Try to imagine that a neighbor of the United States has smuggled or assembled thousands of missiles with a range of hundreds of miles, and that neighbor has declared a goal of inflicting the greatest possible damage on our country, whose legitimacy it does not recognize.

What would our government do?

It could bury its head in the sand pretending the threat did not exist, until one day the first missile comes flying across the border.

It could attempt to show restraint, hoping this would set an example for the other side, unless, of course, the other side interprets our behavior as weakness and lack of political will.

It could respond “proportionately” to any attack by firing, say, one missile for each one sent our way, but that could lead to an interminable war and countless casualties.

It could follow the tempting prescription put forth by those calling for coexistence, as if every conflict has a negotiated settlement built in, and as if our adversary were not ideologically determined to destroy us.

Or it could conclude, as Israel has, that the adversary is determined at all costs to wage war, won’t change its outlook, and seeks to maximize murder and mayhem, and that this adversary must therefore be answered with a strong, unambiguous response.

It is important to recall that it did not have to be this way.

In 2005, Israeli Prime Minister Ariel Sharon unilaterally withdrew all settlers and soldiers from Gaza, giving this narrow strip of land its first chance in history, following previous occupations by the Egyptians, British, Ottomans, and others, to exercise sovereignty.

That could have become the springboard for a new start, perhaps the beginning of a Singapore on the Mediterranean.

But within two years, Hamas, categorized as a terrorist group by the U.S. and European Union, seized power. Rather than Gaza’s construction, the goal became Israel’s destruction. The Hamas Charter chillingly spells it all out. Building missiles became a national obsession. Where schools were built, too often education for “martyrdom” was the norm – and a special facility was set aside for an arms depot, just as in many hospitals and mosques.

Hamas simply does not play by the rules governing democratic societies. In that spirit, it does not try to protect civilians, but uses them for protection, as human shields for rocket launchers and other weapons systems.

All this can be difficult for some outside the region to grasp. It runs so contrary to how we live our daily lives, much less how, when necessary, we wage war as democratic nations.

But it is Israel’s reality. The geography cannot be changed. Hamas has been firmly entrenched in power for seven years right next door, in Gaza, its arsenal steadily growing in punch and reach.

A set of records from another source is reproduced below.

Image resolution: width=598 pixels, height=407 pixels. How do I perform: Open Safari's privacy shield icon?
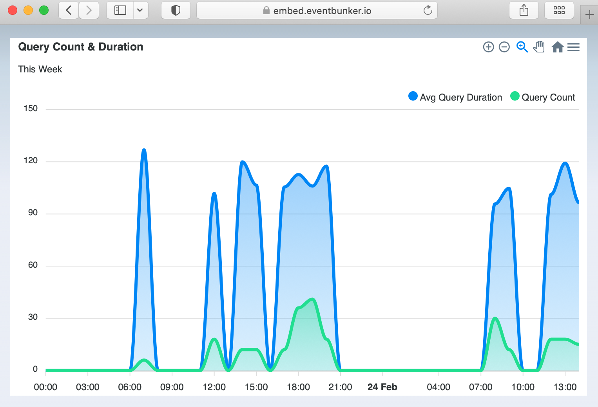176,10
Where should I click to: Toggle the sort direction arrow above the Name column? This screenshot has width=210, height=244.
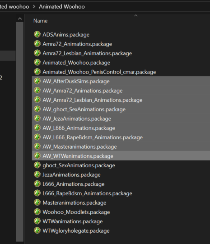[136, 15]
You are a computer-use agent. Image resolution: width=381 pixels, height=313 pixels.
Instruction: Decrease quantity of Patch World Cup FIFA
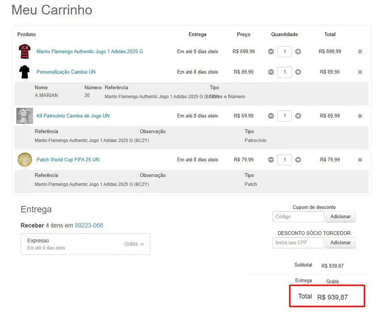pyautogui.click(x=271, y=160)
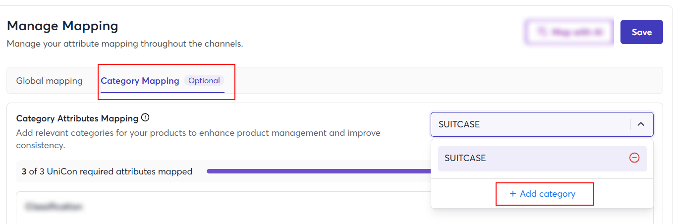The image size is (673, 224).
Task: Click the Save button
Action: pos(641,32)
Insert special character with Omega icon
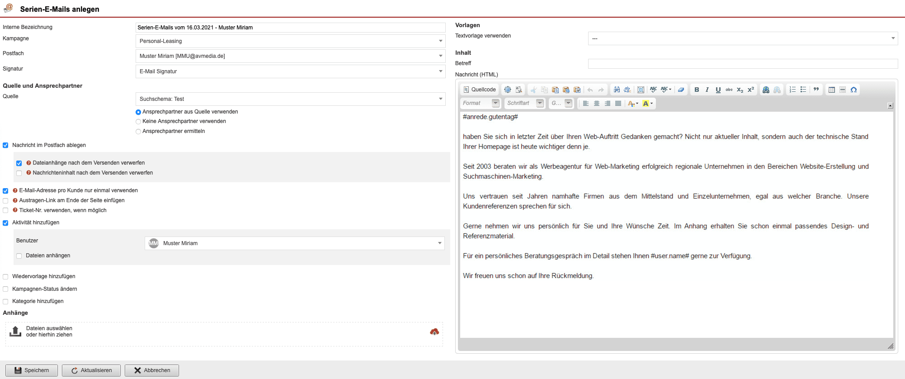Image resolution: width=905 pixels, height=379 pixels. pyautogui.click(x=853, y=90)
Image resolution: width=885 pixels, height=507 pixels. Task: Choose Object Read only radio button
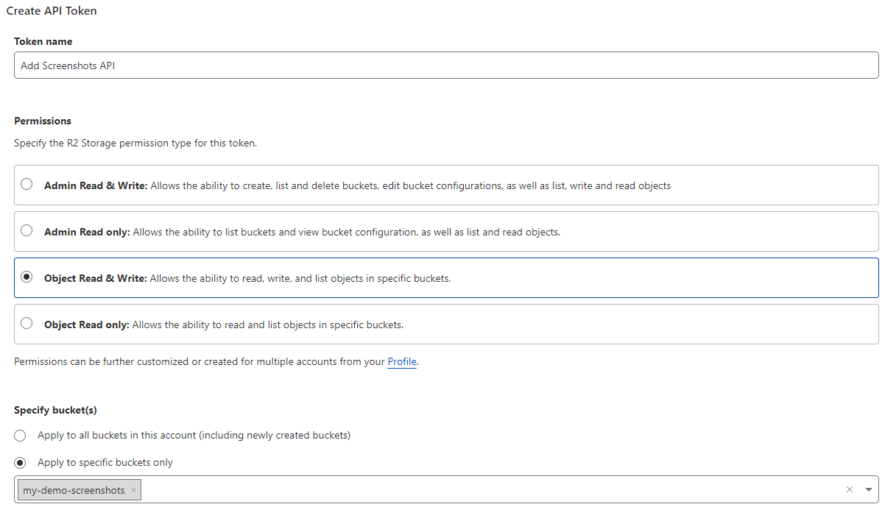tap(27, 323)
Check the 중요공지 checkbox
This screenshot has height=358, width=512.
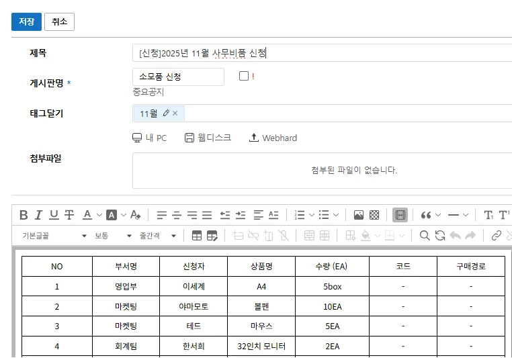click(x=244, y=77)
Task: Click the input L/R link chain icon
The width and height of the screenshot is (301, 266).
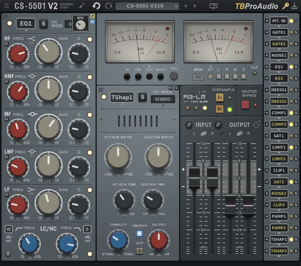Action: [204, 133]
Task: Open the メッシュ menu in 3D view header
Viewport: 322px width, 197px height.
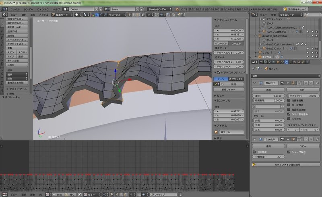Action: [43, 15]
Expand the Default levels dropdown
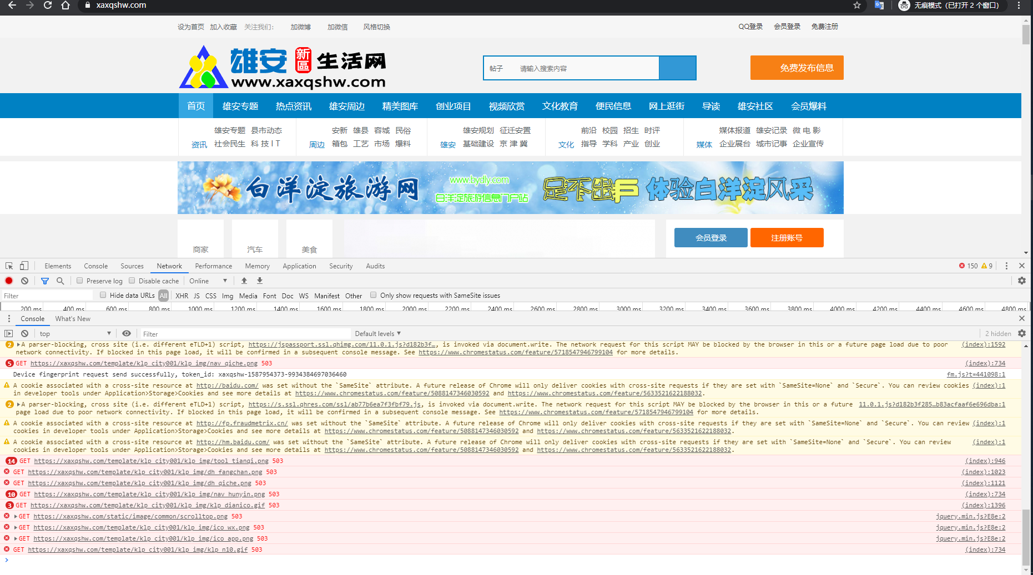The height and width of the screenshot is (575, 1033). click(377, 334)
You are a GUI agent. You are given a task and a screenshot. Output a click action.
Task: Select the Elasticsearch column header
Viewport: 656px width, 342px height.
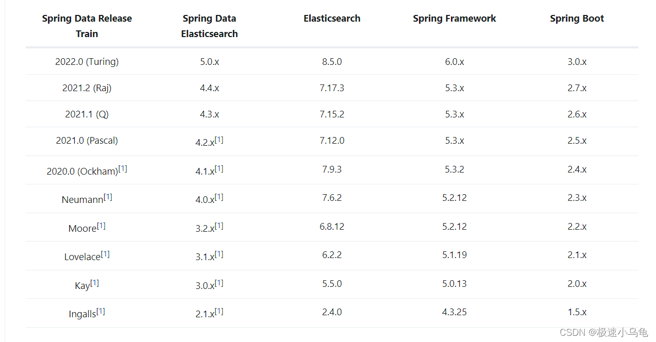click(x=332, y=19)
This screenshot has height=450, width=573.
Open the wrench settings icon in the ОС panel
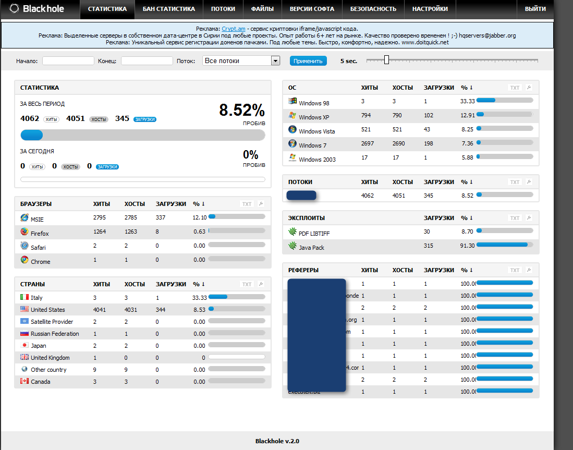tap(529, 88)
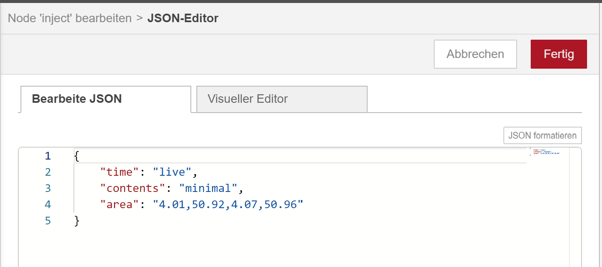Viewport: 602px width, 267px height.
Task: Click the Abbrechen button
Action: [x=475, y=54]
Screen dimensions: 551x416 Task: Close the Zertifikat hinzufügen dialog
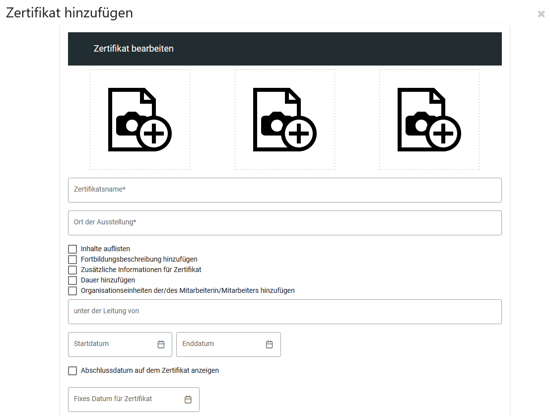pyautogui.click(x=541, y=14)
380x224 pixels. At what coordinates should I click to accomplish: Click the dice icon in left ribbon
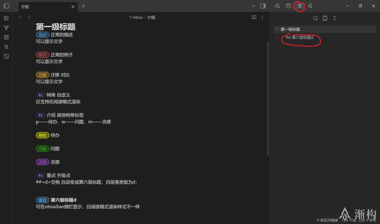6,56
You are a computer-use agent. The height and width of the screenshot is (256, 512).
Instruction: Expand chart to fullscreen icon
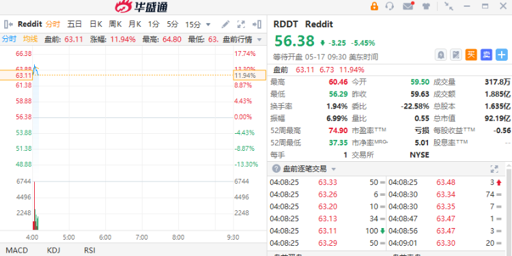point(241,24)
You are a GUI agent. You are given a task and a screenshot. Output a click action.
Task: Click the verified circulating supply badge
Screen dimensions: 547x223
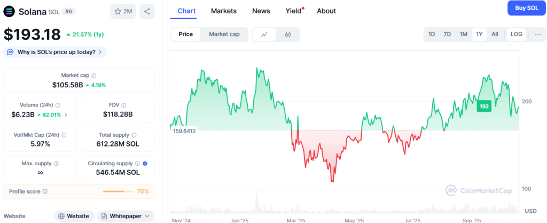145,163
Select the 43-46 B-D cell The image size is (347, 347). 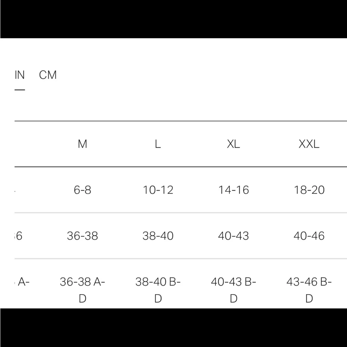click(309, 290)
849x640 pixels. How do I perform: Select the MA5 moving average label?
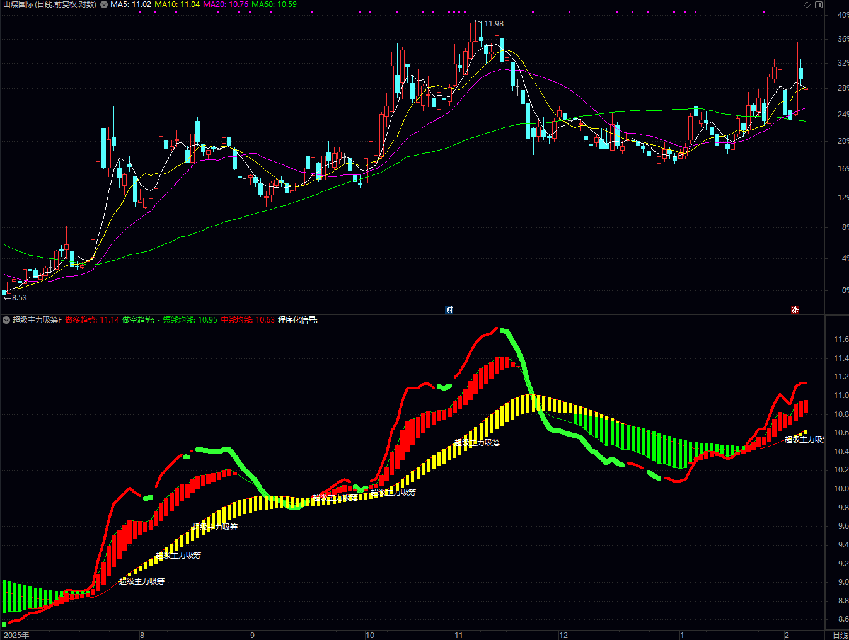coord(130,4)
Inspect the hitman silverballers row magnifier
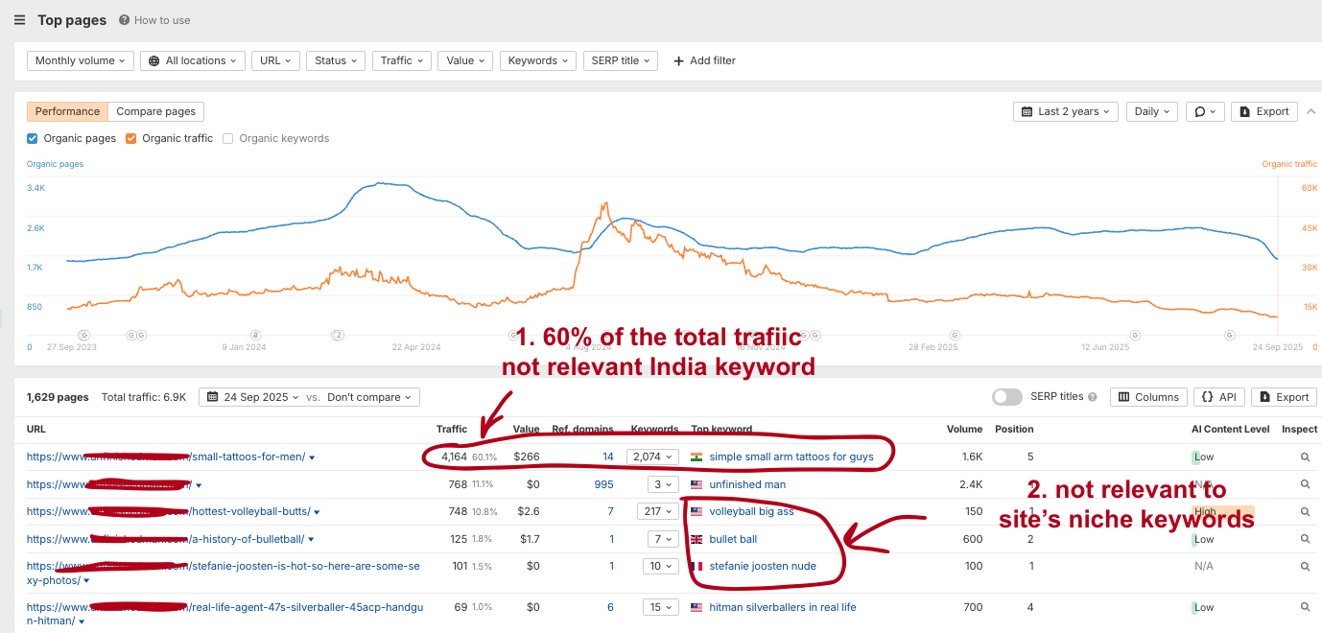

This, then, is a time for moral clarity in the international community.

If the fundamental distinction between Israel and Hamas – between the fireman and the arsonist, between the democratic society and the despotic regime – cannot be recognized, then woe unto us.

If the stark fact that Hamas seeks to inflict maximum damage on Israel, while Israel’s only aim is attaining long-term quiet on its Gaza border, then our vision has failed us.

If Hamas’s indiscriminate firing of missiles with the hope of hitting any Israeli target, be it a kindergarten or a nursing home, does not stand in stark contrast to Israel’s warnings for civilians to evacuate certain planned targets in Gaza, then something essential is missing from an understanding of the conflict.

This is a time for full-throated support of Israel, the only democratic nation in the region and our most steadfast ally.

This is also a time for Washington to reconsider its regrettable decision to recognize the so-called Palestinian Authority-Hamas “unity” government. After all, that Hamas is the very same Hamas waging this war.

If peace based on two states for two peoples is ever to come—and I pray it will—then Israel’s neighbors must understand the country is strong and here to stay, that the U.S.-Israel relationship is unshakeable, and that only a decisive Palestinian leadership committed to peace, and not in league with Hamas, can help get us there.